Facebook ha confermato di aver conservato i file di log relativi alla “visita” ai profili dei singoli candidati da parte degli utenti.
Cosa sono i file di log?
File, generato automaticamente da un programma, che registra le operazioni che avvengono su di esso. Si presenta come una lista contenete i dati di “chi” effettua “cosa” con relativa indicazione, tra l’altro, del giorno e dell’ora.
L’altro servizio incriminato è quello del “messaggio” pubblicato nella “Sezione Notizie” degli utenti italiani il giorno 4 marzo 2018 che, segnalando lo svolgimento delle elezioni politiche, dava la possibilità di acquisire “informazioni sul voto”, ma anche di “condividere” il fatto di aver votato (evidenziando quanti altri utenti avevano sino a quel momento effettuato detta operazione di “condivisione”) invitando anche a far conoscere le proprie convinzioni sull’importanza del voto.
Con specifico riferimento a tale servizio Facebook ha affermato di non aver monitorato il contenuto dei post che gli utenti italiani hanno scelto di pubblicare a tal proposito e ha ricordato che questi possono essere cancellati dagli utenti stessi in qualsiasi momento, ribadendo che “lo scopo dei messaggi inviati agli utenti era semplicemente quello di incoraggiare l’impegno civico sulla … piattaforma”.
A parere dell’Autorità, infine, mediante i citati servizi, Facebook avrebbe trattato una serie di dati personali, alcuni dei quali potenzialmente “idonei a rivelare le opinioni politiche” degli utenti-cittadini italiani, e quindi “dati sensibili”. Tali possono ritenersi, in particolare, le condivisioni degli utenti relative all’ essersi recati o meno alle urne e le ulteriori, eventuali dichiarazioni a favore del voto (entrambe rimaste visibili sulla piattaforma, ancorché asseritamente non monitorate da Facebook).
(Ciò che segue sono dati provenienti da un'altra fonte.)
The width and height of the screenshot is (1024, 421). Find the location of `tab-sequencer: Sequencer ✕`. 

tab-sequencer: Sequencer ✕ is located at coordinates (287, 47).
Rilevanti appaiono anche, benché idonei a fornire indicazioni meno univoche in ordine alle opinioni politiche dell’interessato, i dati inerenti la consultazione dei profili dei candidati, in prossimità delle elezioni.
Il trattamento di dati personali così effettuato da Facebook durante la campagna elettorale per le elezioni politiche 2018 risulta quindi illegittimo.
Considerazioni finali
Come quasi sempre accade, siamo partiti da un indagine (quella condotta per il caso Cambridge Analytica) e ci siamo ritrovati a scoprire altre pratiche illegittime perpetrate a danno dei cittadini italiani. A parere di chi scrive, ciò è più che mai, ancora una volta, sintomo di un qualcosa ben più grande dei singoli fatti. E’ giustissimo proteggere i dati, è dovuto, è auspicabile…ma cosa ben più importante è l’attenzione che ogni singolo cittadino deve prestare ai propri dati e alla propria vita-online. E’ troppo semplice trattarla come merce di scambio per un servizio che gratis non è. Tocca a noi difendere i nostri diritti cercando di eliminare (o quantomeno di diminuire) il problema alla radice. E per far ciò dobbiamo essere consapevoli di ciò che accade. Studiando, informandosi, chiedendo. Lo dobbiamo a noi stessi per i nostri diritti e lo dobbiamo ai nostri figli, troppo spesso abbandonati a loro stessi nel mare del web, dietro uno schermo dai colori sgargianti come se fosse un attraente casinò pieno di luci, giochi e ballerine.